■ Work item
Retype each record below word for word. Leave the pictures out.
=== Section Start ===
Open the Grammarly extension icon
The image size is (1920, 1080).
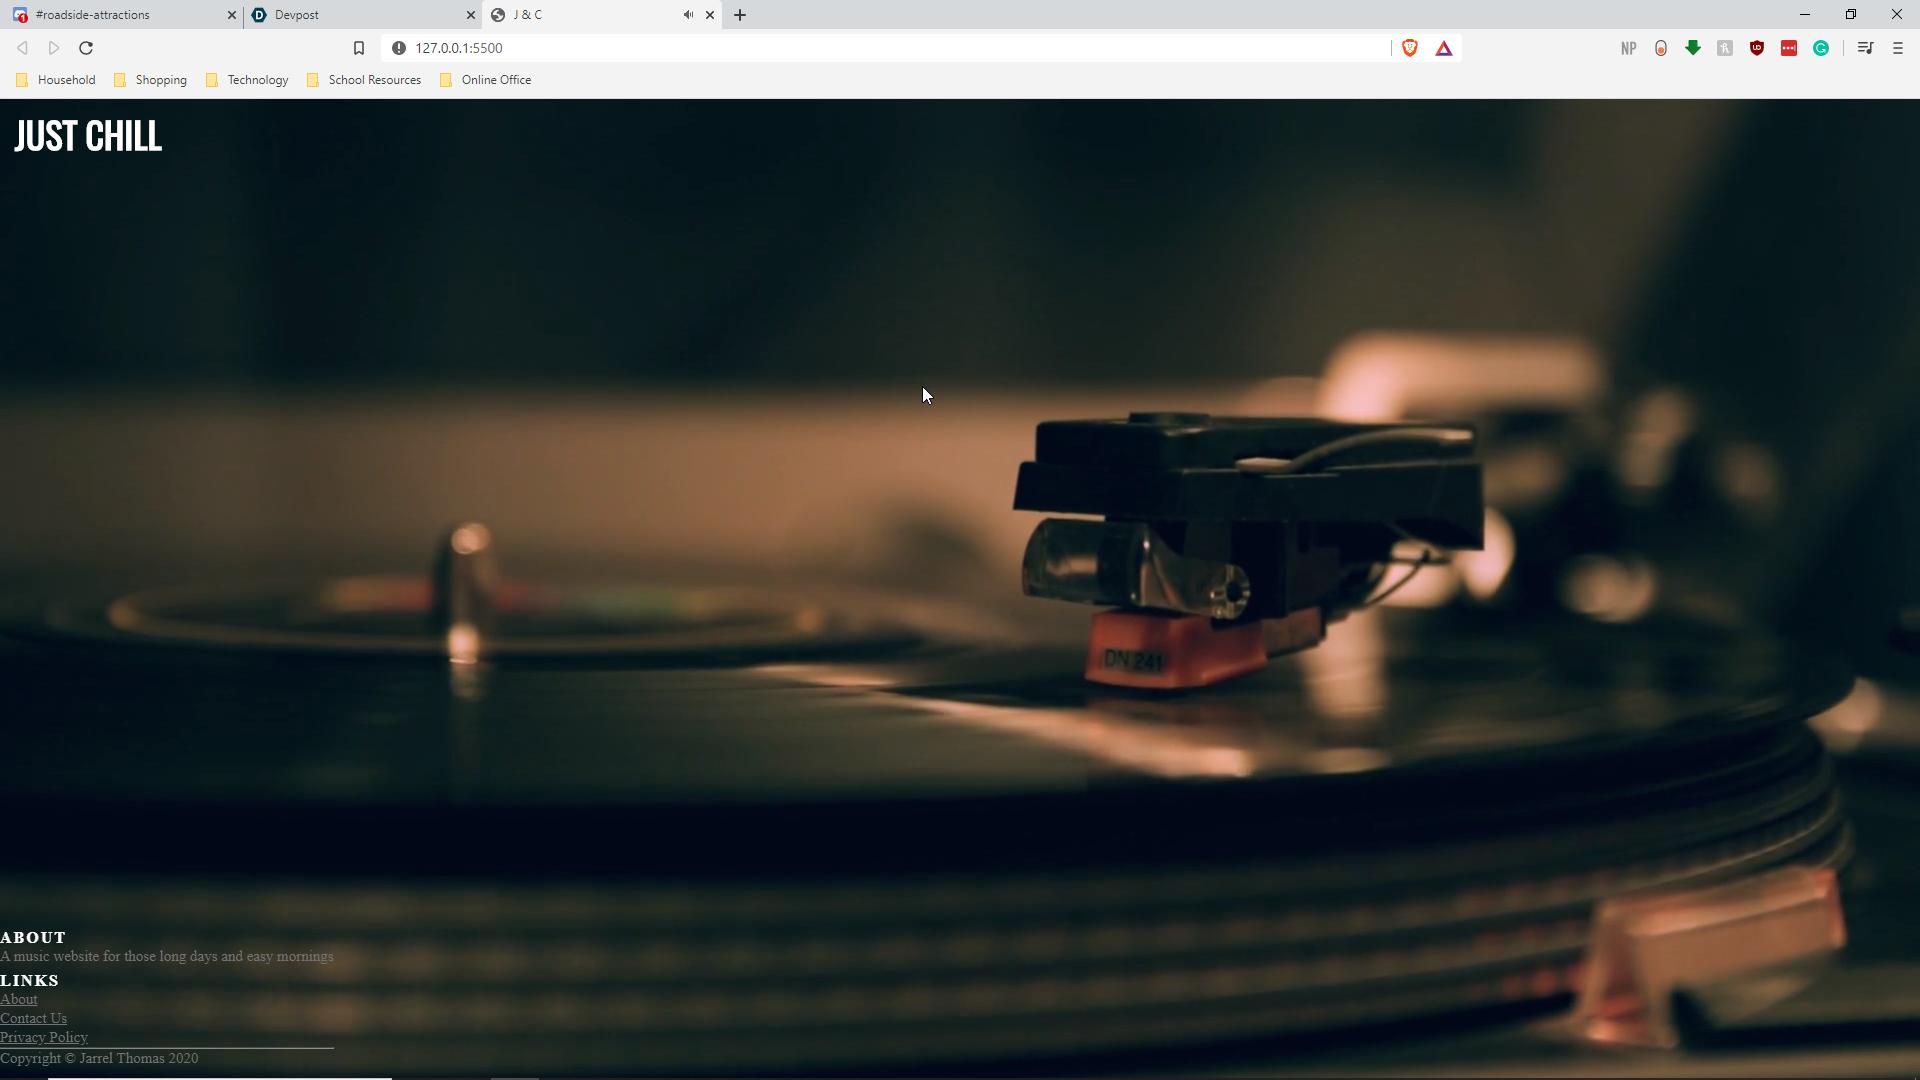[1821, 48]
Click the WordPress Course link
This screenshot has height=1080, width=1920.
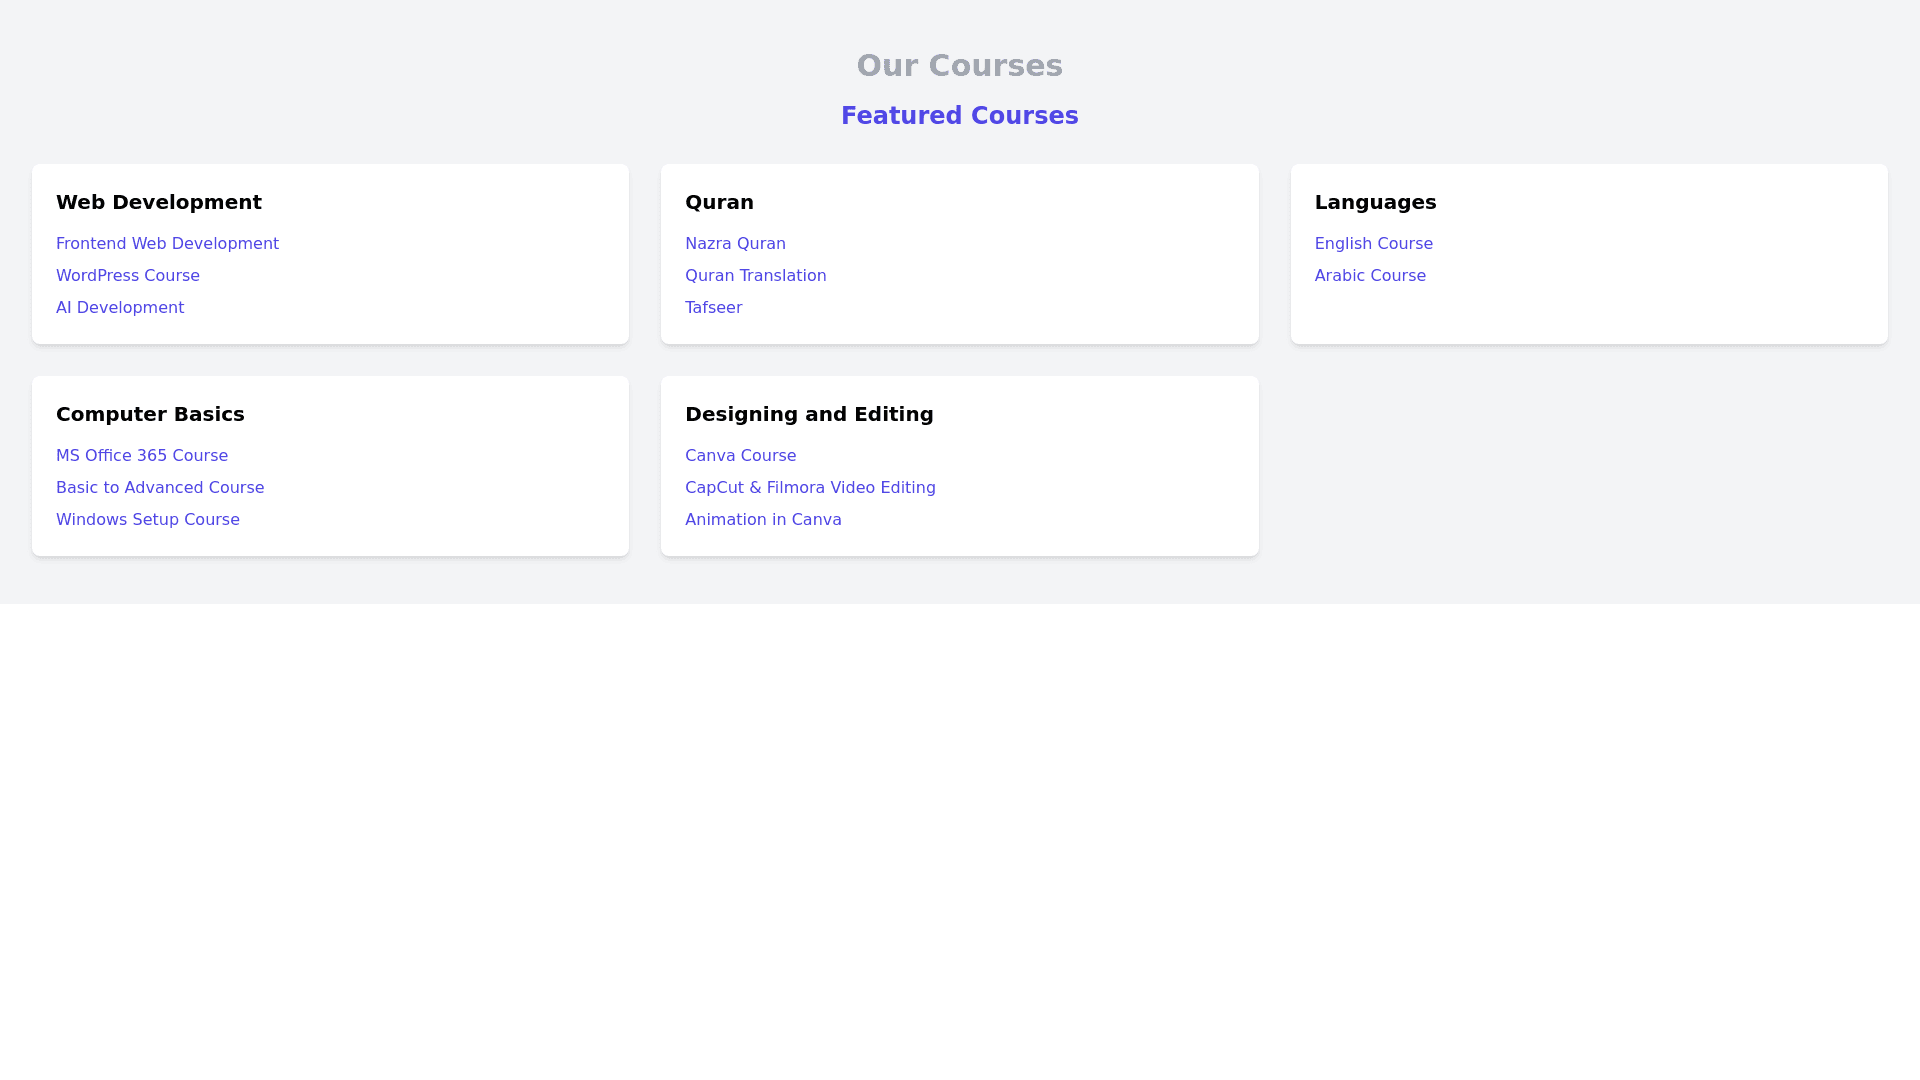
=== Section End ===
■ Worked solution
Open the Grammarly extension icon
The image size is (1920, 1080).
[1821, 48]
Click the WordPress Course link
This screenshot has height=1080, width=1920.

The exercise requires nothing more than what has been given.